Rappel: le 18 janvier dernier, les négociations sur la nouvelle directive européenne sur le droit d’auteur ont été brutalement interrompues après l’échec des gouvernements des États membres à s’accorder sur une version commune de l’article 13, qui obligerait les plates‑formes en ligne à censurer préalablement les publications de leurs utilisateurs à l’aide de filtres au moment de la publication.
Faute d’accord, il a fallu annuler la réunion finale du « trilogue », au cours de laquelle la directive devait être finalisée avec des représentants du Parlement européen – le temps était compté, à cause de la perspective des élections européennes, en mai, qui redistribueront les cartes.

Contrairement à certaines informations, l’article 13 n’a pas été écarté principalement parce que les gouvernements de l’UE auraient compris que le filtrage est coûteux, sources d’erreurs et menace les droits fondamentaux.
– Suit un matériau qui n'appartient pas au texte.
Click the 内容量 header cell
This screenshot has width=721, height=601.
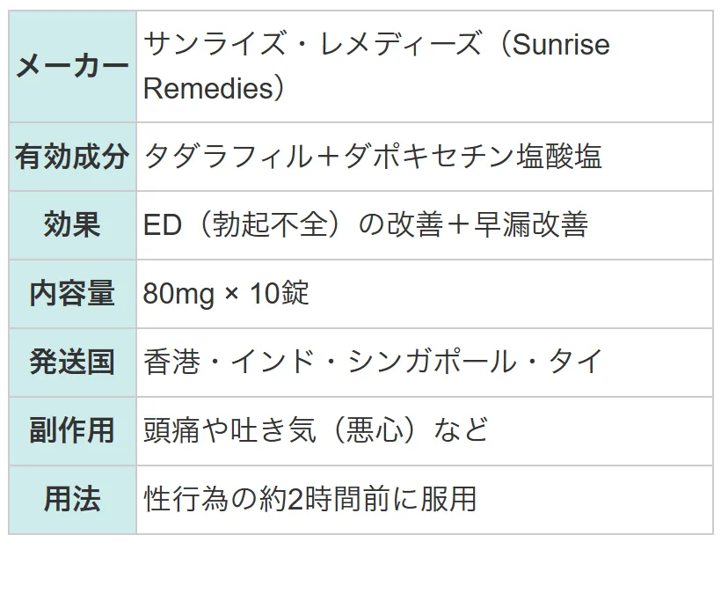[73, 294]
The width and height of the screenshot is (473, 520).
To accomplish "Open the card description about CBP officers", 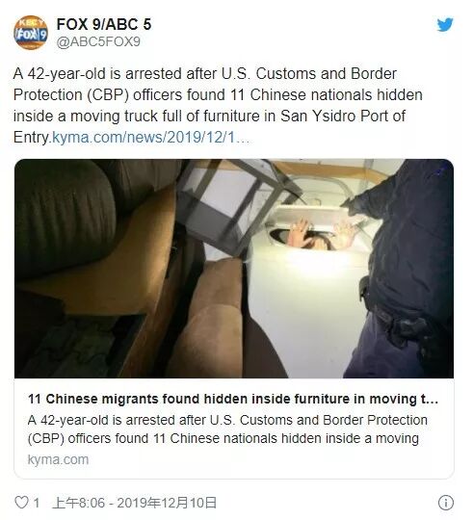I will pyautogui.click(x=227, y=429).
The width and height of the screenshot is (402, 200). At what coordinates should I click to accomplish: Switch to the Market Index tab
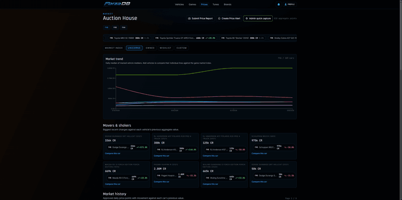click(114, 48)
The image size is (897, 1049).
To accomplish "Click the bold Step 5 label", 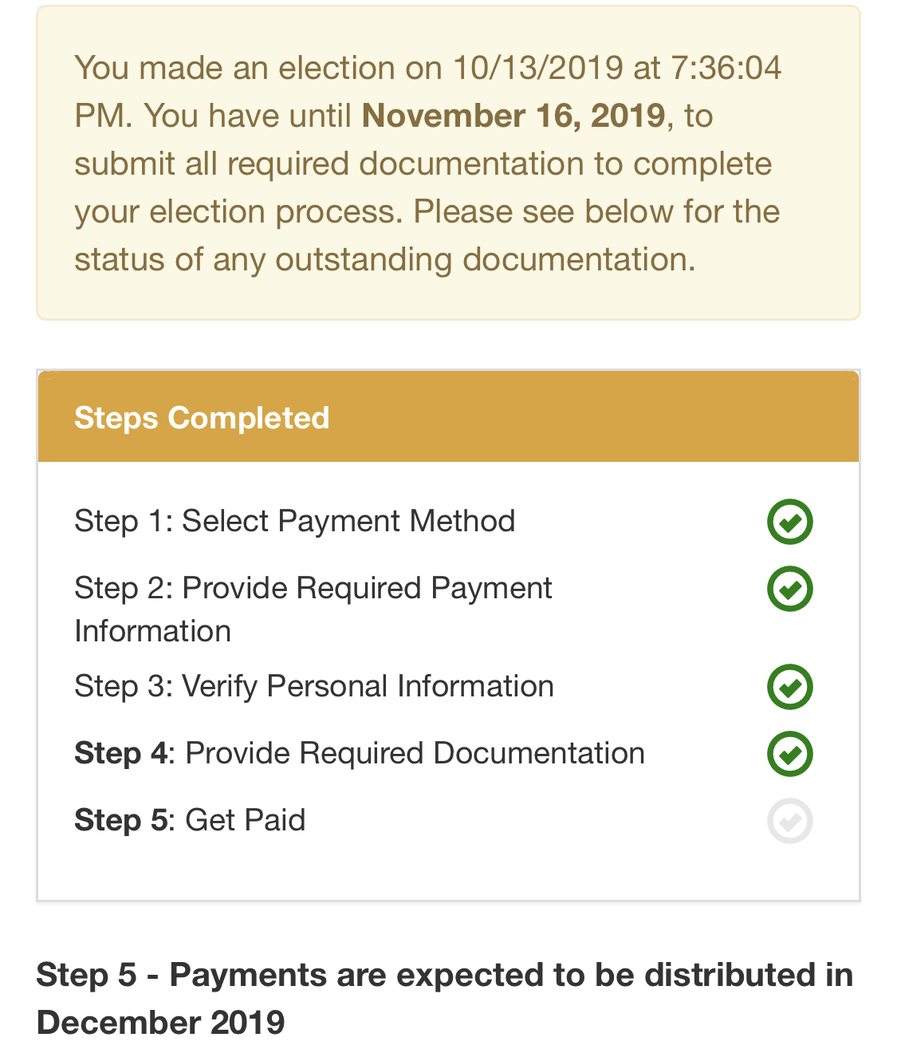I will click(121, 820).

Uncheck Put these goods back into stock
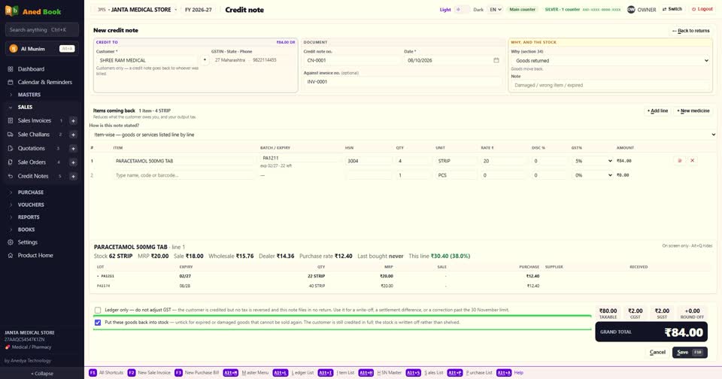pyautogui.click(x=98, y=323)
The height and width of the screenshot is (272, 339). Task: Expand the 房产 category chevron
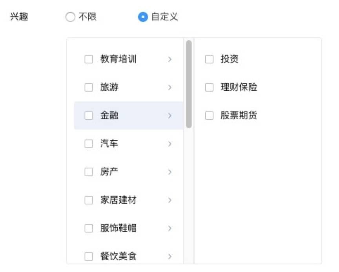click(170, 172)
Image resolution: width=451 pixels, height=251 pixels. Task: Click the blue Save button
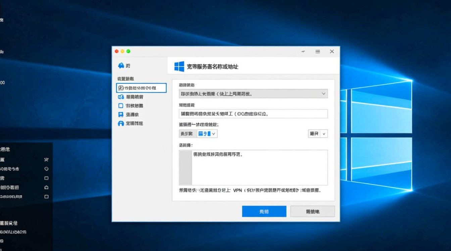point(264,211)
Sans l’ombre d’un doute, l’opposition, sans précédent, du publica permis à 11 gouvernements d’États membres de voter contre le mandat, alors qu’ils n’étaient que six en 2018. Néanmoins, une majorité est toujours en faveur de l’article 13 en général – ils ne sont pas d’accord sur des détails. Ceci a maintenant été résolu et la promulgation de cette loi est à nouveau en marche – lisez ce qui suit.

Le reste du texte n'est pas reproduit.